Live album by Trio X
- Released: 2001
- Recorded: March 24, 2001 at the Bug Jar in Rochester, New York and March 24, 2001 at St. George The Martyr Church, in Toronto, Canada
- Genre: Jazz
- Length: 73:45
- Label: Cadence Jazz CJR 1134
- Producer: Bob Rusch

Joe McPhee chronology
| Mister Peabody Goes to Baltimore (2000) | On Tour (2001) | In Black and White (1999-2001) |

= On Tour (Trio X album) =

On Tour (subtitled Toronto/Rochester) is a live album by multi-instrumentalist Joe McPhee's Trio X featuring bassist Dominic Duval and percussionist Jay Rosen recorded in 2001 and released on the Cadence Jazz label.

WORK ITEM A: From the text about the On Tour album, write out the passage from "On Tour (subtitled" up to and including "Cadence Jazz label.".

RECORD EXTRACTS:
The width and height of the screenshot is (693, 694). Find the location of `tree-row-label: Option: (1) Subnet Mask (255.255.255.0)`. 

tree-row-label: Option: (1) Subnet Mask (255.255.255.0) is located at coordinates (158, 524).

...

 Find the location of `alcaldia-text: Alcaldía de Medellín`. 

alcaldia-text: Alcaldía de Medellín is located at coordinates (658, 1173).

* * *

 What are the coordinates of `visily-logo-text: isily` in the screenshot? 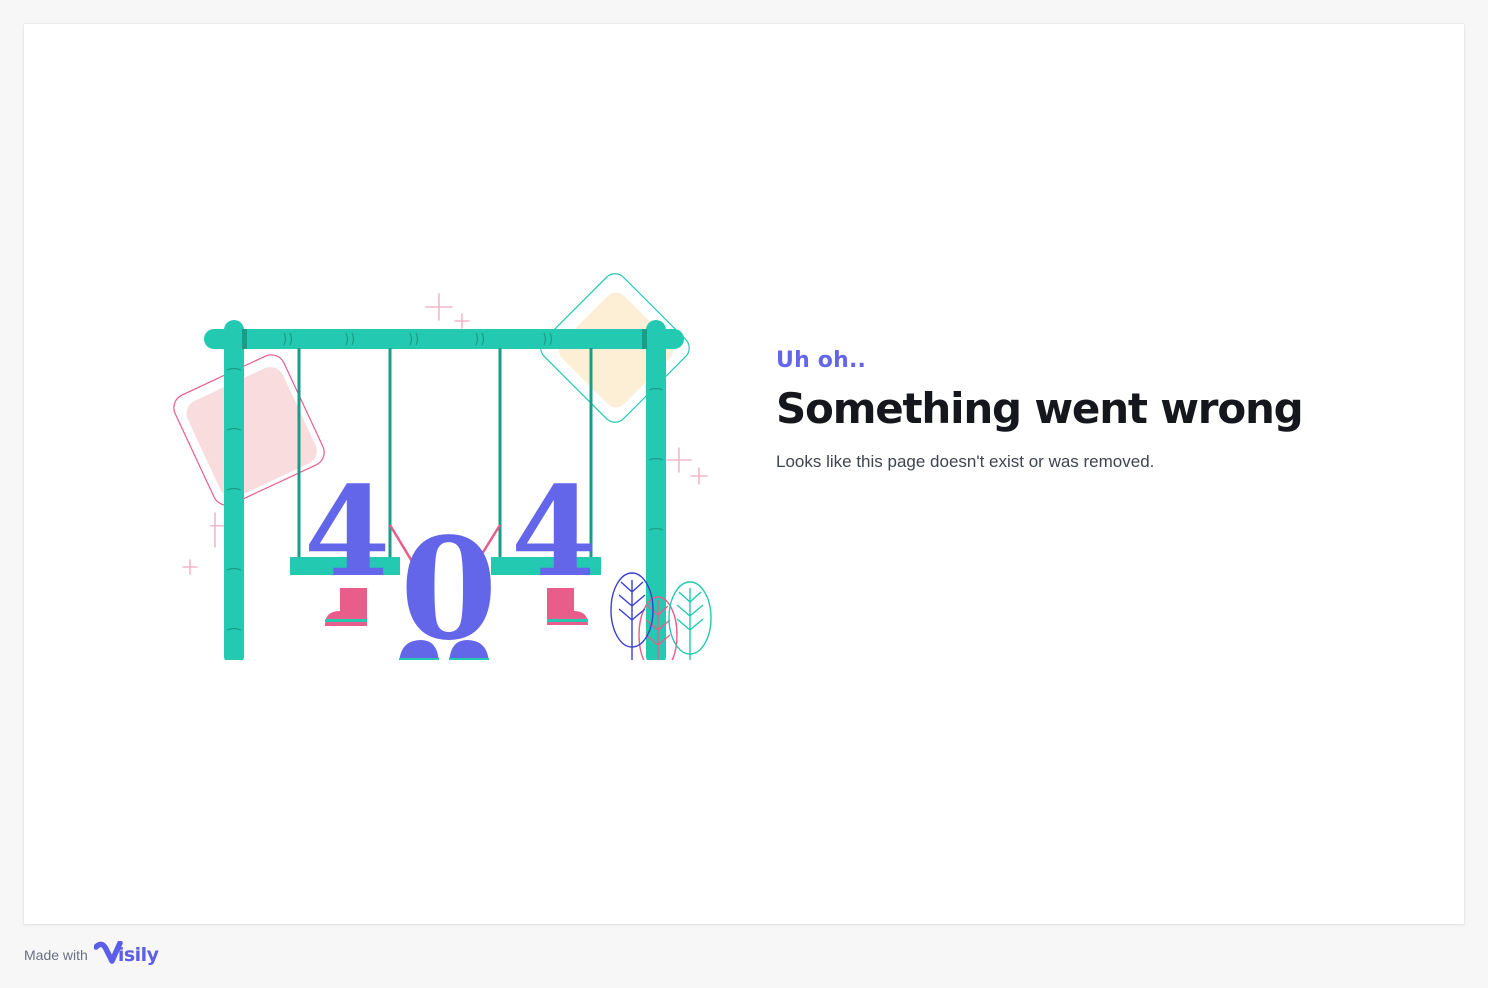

WORK ITEM B: Turn the entries' lines from the line with "The width and" up to and including the line with "tree-row-label: Option: (1) Subnet Mask (255.255.255.0) is" into a JSON list of strings, one string per line, with blank lines omitted.

WRITTEN REPLY A:
On Tour (subtitled Toronto/Rochester) is a live album by multi-instrumentalist Joe McPhee's Trio X featuring bassist Dominic Duval and percussionist Jay Rosen recorded in 2001 and released on the Cadence Jazz label.

WRITTEN REPLY B:
[
  "The width and height of the screenshot is (693, 694). Find the location of `tree-row-label: Option: (1) Subnet Mask (255.255.255.0)`. ",
  "tree-row-label: Option: (1) Subnet Mask (255.255.255.0) is located at coordinates (158, 524)."
]